Some classical techniques to solve multi-objective problems are weighted sum, Goal Programming, Goal-Attainment, and ε-Constraint. These methods are also entitled exact or decomposition. In Goal Programming, the goals or targets that the decision maker wishes to achieve for each objective should be determined. These values are included as additional constraints in the problem. The objective function then tries to minimize the absolute deviations from the goals to the objectives.

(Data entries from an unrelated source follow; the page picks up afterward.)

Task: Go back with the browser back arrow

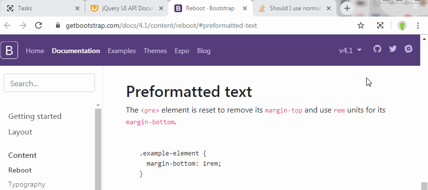Action: (7, 26)
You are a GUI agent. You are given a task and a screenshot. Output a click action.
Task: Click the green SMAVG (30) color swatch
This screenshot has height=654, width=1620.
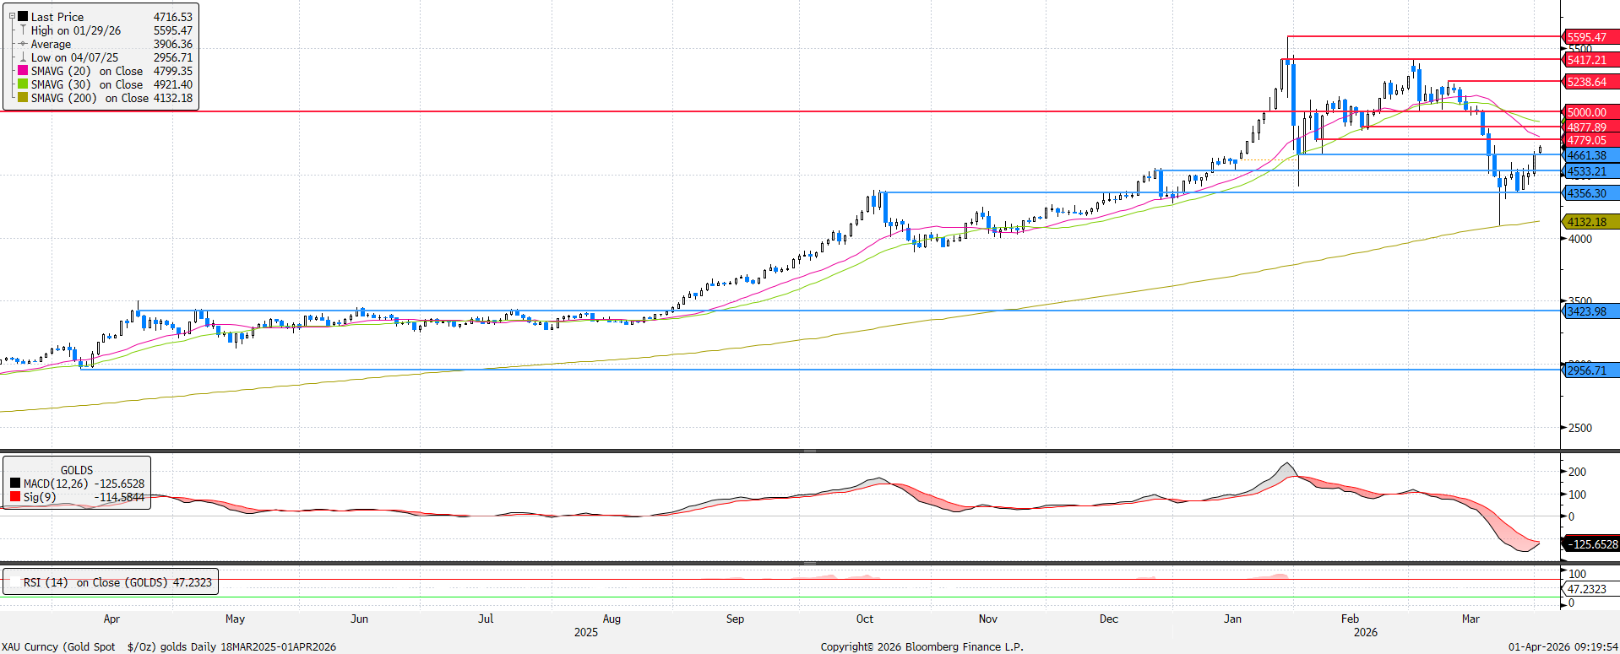click(23, 84)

Pareto optimal solutions are corresponding phenotype objective vector components that cannot be all simultaneously improved within the genotype search space (decision space). These solutions are also termed admissible, non-inferior, or efficient solutions. Their corresponding vectors are entitled non-dominated. The selection of vector(s) from this vector set implicitly indicates acceptable decision variables, Pareto optimal solutions, or genotypes. They form the set of all solutions whose associated vectors are non-dominated [40].
Because our problem is non-convex, the weighted sum method is not suitable for solving it because it does not find all the solutions to the problem. So we use the Goal Programming method to solve it. In Goal Programming, the multi-objective problem becomes a single-objective problem and is solved. Therefore, according to Eq. 23 and Eq. 24, we have:
$$Objective{\text{ }}Function={w_1} \times \left( {ObjectiveFunctio{n_1}\left( x \right) - {t_1}} \right)+{w_2} \times \left( {ObjectiveFunctio{n_2}\left( x \right) - {t_2}} \right)$$
25
where w1 and w2 are different weights between 0 and 1 that they change in each repetition and w2 = 1-w1. In Eq. 25, t1 and t2 are the optimal points of ObjectiveFunction1 and ObjectiveFunction2, respectively, which are solved separately and are goal points. Also, x is the variable that is supposed to optimize the value of the Objective Function, i.e. the number of cache contents in UAV (the value of N).